* _Work item_
Leaving out pictures, output exactly the lines below from the one that has "Click the Export List toolbar icon" through the one that has "You are a computer-use agent. The", and nothing else.

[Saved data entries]
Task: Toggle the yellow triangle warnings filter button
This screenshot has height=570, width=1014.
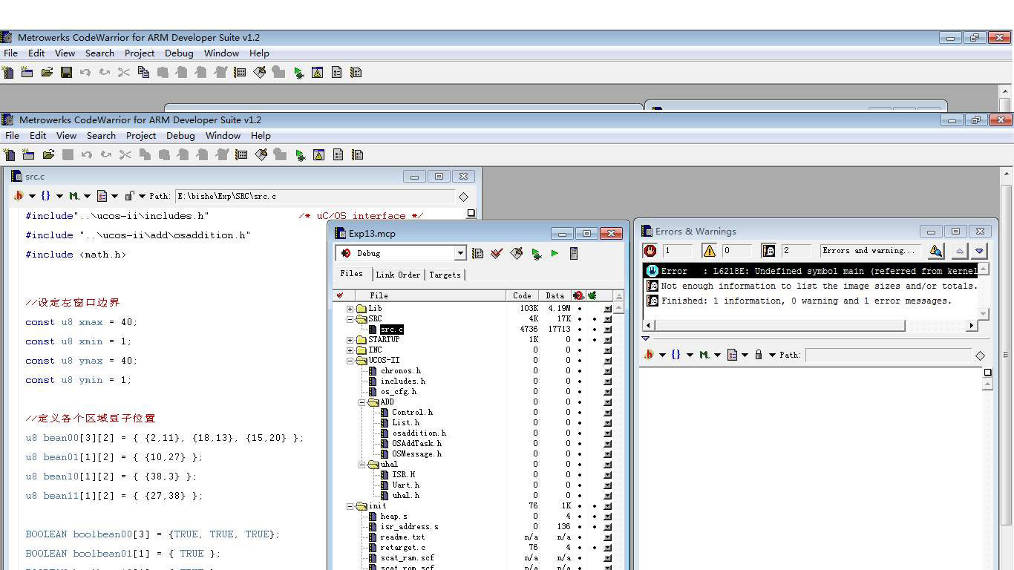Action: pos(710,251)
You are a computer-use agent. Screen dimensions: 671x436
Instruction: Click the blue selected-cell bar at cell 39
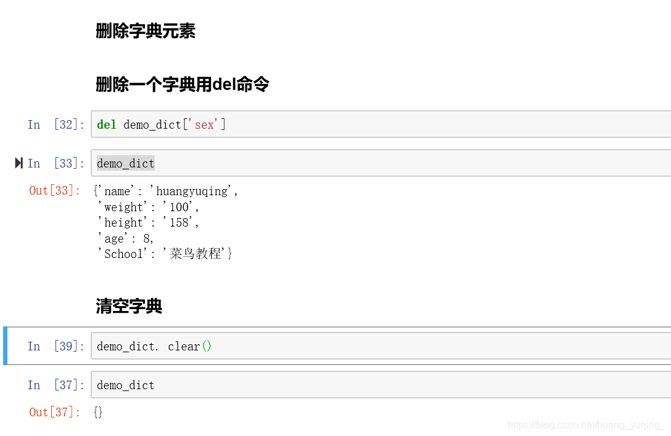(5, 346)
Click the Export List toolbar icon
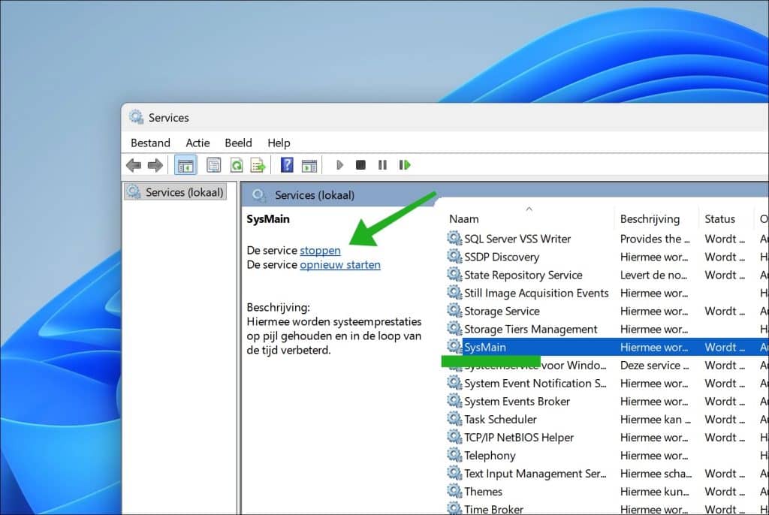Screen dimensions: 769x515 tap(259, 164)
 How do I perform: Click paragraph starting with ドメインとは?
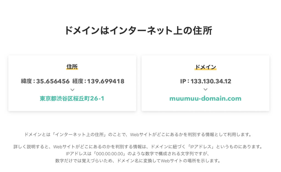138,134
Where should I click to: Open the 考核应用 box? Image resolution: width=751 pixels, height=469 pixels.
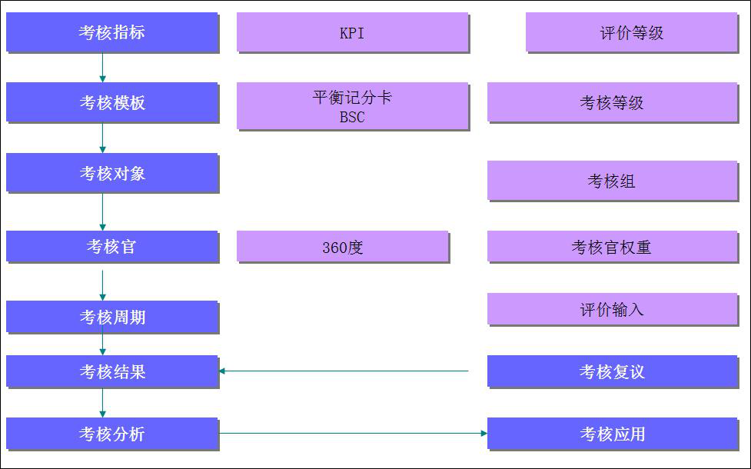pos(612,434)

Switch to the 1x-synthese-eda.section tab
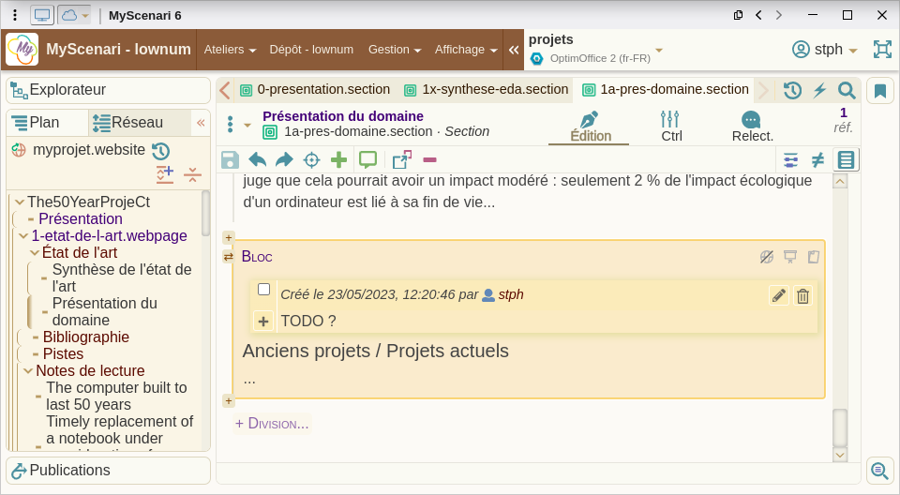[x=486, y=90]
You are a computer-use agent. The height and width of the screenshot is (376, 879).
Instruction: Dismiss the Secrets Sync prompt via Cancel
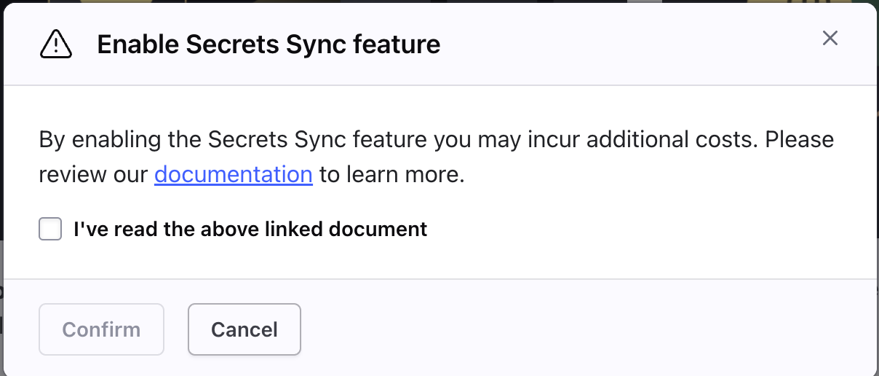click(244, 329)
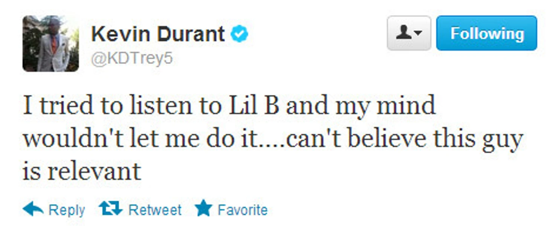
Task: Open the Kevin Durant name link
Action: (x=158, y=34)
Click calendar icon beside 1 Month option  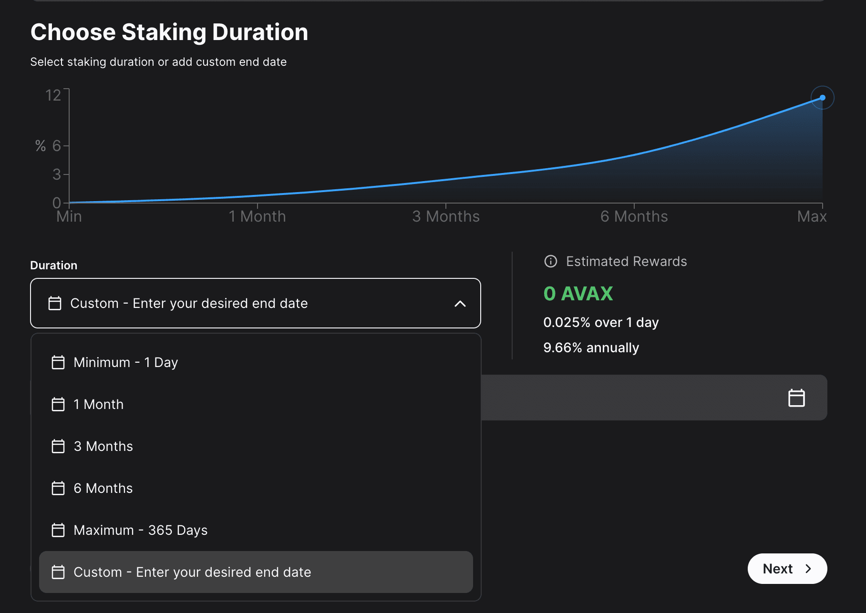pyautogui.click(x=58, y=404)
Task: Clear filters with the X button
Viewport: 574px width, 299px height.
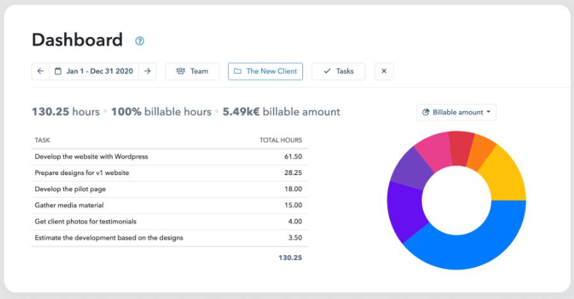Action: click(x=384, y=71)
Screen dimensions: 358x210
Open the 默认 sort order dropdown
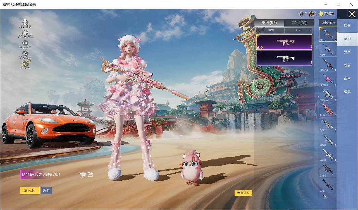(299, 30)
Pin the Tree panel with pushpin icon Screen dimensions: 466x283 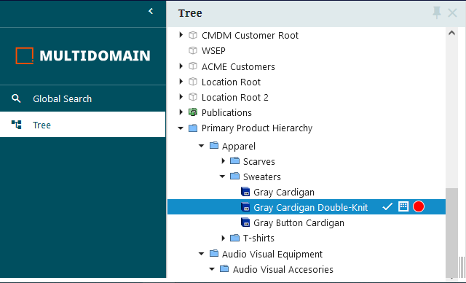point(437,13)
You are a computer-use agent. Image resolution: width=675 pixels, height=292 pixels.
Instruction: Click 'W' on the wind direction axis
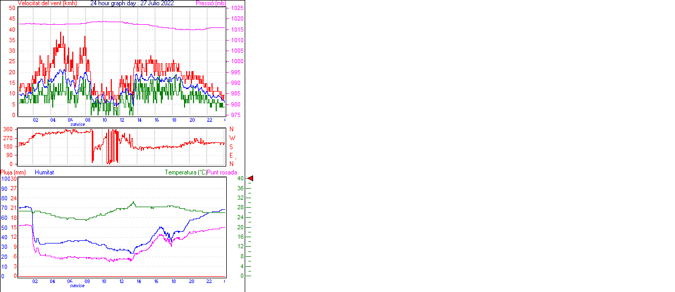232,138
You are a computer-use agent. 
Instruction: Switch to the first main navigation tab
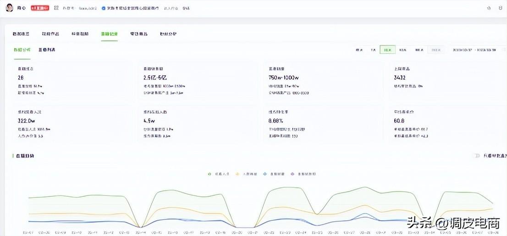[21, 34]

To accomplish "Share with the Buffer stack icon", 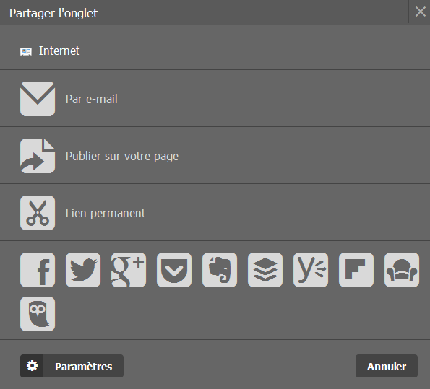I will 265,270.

* _Result of this task_
Click the Export List toolbar icon
Screen dimensions: 769x515 tap(259, 164)
 How do I perform: Click paragraph starting with ドメインとは?
138,134
Where should I click to: Open the 考核应用 box? Image resolution: width=751 pixels, height=469 pixels.
pos(612,434)

Switch to the 1x-synthese-eda.section tab
[x=486, y=90]
You are a computer-use agent. The height and width of the screenshot is (376, 879).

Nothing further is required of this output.